Ленин слушал Плеханова с улыбкой, однако, когда докладчик заявил о необходимости соглашений с прогрессивными элементами буржуазного общества, улыбка исчезла. Любование великим социал-демократом закончилось после выбора президиума. Оказавшись в меньшинстве, большевики как бы давали меньшевикам фору – пусть порадуются, мы их после прихлопнем!
Роза Люксембург упрекнула Плеханова за мягкотелый оппортунизм. Она держала сторону настоящих большевиков, у которых, «бывают промахи, странности, излишняя твердокаменность». Но как не быть «твердокаменным при виде расплывчатой, студенистой массы меньшевистского оппортунизма?!»

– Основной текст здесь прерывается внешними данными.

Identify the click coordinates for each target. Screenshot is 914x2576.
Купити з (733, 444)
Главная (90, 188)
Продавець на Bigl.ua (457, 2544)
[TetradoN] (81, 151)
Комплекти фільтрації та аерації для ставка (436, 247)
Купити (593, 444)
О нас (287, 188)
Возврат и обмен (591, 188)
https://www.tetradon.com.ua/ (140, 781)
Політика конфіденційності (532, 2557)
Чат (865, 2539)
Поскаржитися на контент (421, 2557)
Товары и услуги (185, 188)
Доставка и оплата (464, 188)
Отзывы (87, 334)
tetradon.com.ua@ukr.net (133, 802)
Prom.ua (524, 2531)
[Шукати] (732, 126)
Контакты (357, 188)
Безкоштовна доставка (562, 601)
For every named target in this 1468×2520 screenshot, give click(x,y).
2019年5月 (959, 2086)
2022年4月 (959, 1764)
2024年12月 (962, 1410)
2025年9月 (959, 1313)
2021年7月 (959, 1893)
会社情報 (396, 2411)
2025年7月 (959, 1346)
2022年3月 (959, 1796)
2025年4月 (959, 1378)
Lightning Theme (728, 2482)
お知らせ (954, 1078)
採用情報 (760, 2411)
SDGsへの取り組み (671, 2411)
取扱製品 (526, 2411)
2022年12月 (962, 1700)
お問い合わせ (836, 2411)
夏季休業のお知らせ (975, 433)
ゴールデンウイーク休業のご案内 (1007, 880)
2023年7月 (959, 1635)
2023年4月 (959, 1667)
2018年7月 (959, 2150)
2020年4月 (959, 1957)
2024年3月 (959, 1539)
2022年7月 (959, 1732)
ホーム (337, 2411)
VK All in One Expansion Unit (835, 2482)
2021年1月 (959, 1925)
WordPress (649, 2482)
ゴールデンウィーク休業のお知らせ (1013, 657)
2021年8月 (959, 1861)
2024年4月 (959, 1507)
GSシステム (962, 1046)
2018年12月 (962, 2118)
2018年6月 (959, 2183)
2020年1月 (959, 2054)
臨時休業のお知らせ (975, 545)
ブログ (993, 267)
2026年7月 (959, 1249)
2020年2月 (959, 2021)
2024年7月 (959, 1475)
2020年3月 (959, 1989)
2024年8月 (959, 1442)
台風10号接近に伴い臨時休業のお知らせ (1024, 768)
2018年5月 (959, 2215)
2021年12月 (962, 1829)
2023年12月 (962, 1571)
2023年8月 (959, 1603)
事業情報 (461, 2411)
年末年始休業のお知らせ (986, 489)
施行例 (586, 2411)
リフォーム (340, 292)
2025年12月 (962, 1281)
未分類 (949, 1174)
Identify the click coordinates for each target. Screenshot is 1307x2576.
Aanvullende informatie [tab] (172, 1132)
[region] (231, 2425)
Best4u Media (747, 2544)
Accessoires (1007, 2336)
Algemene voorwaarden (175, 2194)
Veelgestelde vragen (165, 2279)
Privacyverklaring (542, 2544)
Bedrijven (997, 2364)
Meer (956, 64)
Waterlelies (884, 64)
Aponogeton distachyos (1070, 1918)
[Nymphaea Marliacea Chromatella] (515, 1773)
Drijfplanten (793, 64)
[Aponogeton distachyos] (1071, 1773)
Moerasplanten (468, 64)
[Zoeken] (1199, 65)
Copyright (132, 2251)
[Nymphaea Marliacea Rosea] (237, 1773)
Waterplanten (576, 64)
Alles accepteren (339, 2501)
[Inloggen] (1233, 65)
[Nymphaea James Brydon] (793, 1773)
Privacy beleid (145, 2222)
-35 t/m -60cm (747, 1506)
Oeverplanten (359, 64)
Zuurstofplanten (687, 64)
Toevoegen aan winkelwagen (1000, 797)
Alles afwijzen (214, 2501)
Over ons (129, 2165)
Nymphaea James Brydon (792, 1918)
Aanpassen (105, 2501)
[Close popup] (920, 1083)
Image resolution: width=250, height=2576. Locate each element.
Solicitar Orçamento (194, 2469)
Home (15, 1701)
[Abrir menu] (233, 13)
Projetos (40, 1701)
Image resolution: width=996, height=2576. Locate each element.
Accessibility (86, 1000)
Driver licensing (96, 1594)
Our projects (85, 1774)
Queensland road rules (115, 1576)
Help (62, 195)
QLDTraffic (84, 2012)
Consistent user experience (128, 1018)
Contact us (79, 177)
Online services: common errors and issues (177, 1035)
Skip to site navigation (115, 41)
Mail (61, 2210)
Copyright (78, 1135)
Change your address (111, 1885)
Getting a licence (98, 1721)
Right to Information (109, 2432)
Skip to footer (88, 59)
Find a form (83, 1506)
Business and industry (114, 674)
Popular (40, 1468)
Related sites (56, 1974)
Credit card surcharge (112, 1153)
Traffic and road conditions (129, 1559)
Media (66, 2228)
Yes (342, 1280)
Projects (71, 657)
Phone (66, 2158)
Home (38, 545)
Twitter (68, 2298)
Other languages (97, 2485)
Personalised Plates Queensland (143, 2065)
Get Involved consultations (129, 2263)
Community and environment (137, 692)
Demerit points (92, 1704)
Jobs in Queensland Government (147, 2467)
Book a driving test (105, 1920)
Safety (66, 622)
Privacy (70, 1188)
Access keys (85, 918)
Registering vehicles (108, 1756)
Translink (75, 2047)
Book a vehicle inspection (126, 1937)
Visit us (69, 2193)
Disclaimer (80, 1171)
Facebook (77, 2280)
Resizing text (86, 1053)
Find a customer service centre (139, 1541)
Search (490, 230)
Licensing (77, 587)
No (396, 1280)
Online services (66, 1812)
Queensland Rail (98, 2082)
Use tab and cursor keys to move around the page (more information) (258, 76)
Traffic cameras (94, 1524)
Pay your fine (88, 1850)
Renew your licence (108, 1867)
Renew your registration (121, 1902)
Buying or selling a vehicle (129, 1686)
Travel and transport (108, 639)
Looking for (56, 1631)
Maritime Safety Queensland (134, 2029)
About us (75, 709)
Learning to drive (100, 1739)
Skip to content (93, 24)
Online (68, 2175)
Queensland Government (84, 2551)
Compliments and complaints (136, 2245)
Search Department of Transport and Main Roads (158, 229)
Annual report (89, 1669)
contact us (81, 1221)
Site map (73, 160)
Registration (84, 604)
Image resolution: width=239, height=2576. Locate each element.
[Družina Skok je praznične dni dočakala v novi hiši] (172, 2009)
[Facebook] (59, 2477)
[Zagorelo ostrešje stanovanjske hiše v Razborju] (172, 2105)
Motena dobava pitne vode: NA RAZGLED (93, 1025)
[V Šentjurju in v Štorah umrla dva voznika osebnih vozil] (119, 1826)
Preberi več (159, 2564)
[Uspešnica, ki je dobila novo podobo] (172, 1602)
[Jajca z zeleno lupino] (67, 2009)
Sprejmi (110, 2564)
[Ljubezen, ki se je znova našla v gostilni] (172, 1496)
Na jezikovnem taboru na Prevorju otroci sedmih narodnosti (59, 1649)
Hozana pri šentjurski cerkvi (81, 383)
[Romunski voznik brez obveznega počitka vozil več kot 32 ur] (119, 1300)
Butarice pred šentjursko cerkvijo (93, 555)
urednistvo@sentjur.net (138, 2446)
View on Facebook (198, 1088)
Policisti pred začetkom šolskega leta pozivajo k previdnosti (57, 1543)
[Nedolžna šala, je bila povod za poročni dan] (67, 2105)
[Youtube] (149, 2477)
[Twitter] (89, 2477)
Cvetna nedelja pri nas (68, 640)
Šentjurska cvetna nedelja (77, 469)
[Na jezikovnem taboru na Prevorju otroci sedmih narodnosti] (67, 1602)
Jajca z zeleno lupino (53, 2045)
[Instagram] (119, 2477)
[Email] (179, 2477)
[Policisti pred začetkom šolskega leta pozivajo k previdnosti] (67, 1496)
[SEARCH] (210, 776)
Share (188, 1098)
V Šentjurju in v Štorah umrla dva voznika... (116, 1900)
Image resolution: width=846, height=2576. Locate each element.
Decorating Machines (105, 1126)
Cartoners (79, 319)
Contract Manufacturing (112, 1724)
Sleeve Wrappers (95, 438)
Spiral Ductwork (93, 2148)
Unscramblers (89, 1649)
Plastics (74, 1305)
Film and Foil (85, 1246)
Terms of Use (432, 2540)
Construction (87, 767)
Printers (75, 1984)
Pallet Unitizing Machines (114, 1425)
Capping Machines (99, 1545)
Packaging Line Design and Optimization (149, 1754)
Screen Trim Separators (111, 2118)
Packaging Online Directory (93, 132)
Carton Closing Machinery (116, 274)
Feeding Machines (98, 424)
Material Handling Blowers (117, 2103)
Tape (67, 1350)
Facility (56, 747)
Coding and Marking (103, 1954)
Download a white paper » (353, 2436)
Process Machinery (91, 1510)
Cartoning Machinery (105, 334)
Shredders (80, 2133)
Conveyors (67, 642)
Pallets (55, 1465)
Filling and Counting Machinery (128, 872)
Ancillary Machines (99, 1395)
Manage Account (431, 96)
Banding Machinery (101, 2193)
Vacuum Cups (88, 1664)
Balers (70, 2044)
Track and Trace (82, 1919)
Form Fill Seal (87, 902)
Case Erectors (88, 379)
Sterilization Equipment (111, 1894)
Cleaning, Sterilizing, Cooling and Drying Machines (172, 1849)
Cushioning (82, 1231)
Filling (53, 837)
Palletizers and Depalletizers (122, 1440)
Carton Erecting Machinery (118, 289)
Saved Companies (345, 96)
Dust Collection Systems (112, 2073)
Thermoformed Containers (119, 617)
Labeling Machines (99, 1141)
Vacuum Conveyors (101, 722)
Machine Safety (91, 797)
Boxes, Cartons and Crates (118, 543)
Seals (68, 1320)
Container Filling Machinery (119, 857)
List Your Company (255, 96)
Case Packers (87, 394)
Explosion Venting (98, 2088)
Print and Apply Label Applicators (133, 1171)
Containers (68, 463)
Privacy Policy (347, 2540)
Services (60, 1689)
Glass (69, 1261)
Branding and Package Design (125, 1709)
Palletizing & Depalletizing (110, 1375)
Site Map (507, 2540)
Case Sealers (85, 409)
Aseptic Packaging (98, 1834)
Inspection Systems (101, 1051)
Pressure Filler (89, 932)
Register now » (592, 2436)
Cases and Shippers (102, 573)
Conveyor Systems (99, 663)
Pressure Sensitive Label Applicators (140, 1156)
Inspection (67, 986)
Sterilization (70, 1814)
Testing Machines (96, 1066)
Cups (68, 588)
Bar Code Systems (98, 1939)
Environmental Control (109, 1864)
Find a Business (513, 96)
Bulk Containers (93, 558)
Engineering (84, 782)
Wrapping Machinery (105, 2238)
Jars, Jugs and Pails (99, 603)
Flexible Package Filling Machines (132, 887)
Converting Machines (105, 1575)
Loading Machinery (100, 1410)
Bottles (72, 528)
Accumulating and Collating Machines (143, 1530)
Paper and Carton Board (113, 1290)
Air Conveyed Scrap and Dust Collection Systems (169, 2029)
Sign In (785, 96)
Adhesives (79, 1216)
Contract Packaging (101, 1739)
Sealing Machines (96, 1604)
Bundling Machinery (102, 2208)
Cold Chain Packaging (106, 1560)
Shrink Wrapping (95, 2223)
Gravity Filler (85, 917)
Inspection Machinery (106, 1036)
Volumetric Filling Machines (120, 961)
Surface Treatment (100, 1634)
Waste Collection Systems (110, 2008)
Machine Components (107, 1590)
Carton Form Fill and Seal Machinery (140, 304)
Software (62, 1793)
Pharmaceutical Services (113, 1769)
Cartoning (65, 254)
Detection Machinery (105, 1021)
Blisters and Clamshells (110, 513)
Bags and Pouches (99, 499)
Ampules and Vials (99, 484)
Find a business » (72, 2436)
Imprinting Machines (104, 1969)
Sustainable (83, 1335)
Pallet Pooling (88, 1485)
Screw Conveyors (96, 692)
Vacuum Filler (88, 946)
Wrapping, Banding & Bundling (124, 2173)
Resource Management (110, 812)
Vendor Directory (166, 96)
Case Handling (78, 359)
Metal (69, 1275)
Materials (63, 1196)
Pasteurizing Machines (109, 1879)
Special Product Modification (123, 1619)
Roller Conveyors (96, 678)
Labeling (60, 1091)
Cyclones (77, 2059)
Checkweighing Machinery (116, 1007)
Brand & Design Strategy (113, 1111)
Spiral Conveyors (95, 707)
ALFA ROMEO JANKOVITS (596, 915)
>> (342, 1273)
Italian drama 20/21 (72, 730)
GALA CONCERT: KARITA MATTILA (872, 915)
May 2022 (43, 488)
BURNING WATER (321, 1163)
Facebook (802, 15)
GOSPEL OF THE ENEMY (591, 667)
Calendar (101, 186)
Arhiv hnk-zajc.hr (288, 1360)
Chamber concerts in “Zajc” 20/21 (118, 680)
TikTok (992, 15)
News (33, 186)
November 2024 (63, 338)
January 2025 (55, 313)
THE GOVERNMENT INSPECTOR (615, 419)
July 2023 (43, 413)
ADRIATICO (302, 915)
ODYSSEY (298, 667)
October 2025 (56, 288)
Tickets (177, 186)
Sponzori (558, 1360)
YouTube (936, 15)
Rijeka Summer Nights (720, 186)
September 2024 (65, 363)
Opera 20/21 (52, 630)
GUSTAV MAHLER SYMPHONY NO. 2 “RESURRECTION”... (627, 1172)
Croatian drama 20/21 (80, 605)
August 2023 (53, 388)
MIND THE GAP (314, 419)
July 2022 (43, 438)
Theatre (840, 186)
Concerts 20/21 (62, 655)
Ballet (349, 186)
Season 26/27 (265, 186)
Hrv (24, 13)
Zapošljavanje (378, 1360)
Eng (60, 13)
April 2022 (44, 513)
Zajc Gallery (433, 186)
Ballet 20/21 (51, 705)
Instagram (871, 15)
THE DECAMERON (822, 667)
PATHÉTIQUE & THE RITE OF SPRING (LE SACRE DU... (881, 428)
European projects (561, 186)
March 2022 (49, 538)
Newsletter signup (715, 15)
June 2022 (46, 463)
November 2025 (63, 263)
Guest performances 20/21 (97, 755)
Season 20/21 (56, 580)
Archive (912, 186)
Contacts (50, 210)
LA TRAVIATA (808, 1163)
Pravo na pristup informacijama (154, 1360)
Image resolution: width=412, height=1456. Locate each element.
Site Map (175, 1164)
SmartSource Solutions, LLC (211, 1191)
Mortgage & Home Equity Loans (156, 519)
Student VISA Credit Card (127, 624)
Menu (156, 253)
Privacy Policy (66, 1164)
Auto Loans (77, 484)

На съезде был и Сталин, делегат от Тифлисской организации, но там он помалкивал. Своими впечатлениями он поделился в газете «Бакинский пролетарий» за подписью «Коба Иванович».
Пришлось прочесть и это, и книгу про Плеханова. Противны оба.
«Вера в русского рабочего сохранила Плеханова среди распада эмиграции».
Такое не переведешь. Разве что на язык оборотней.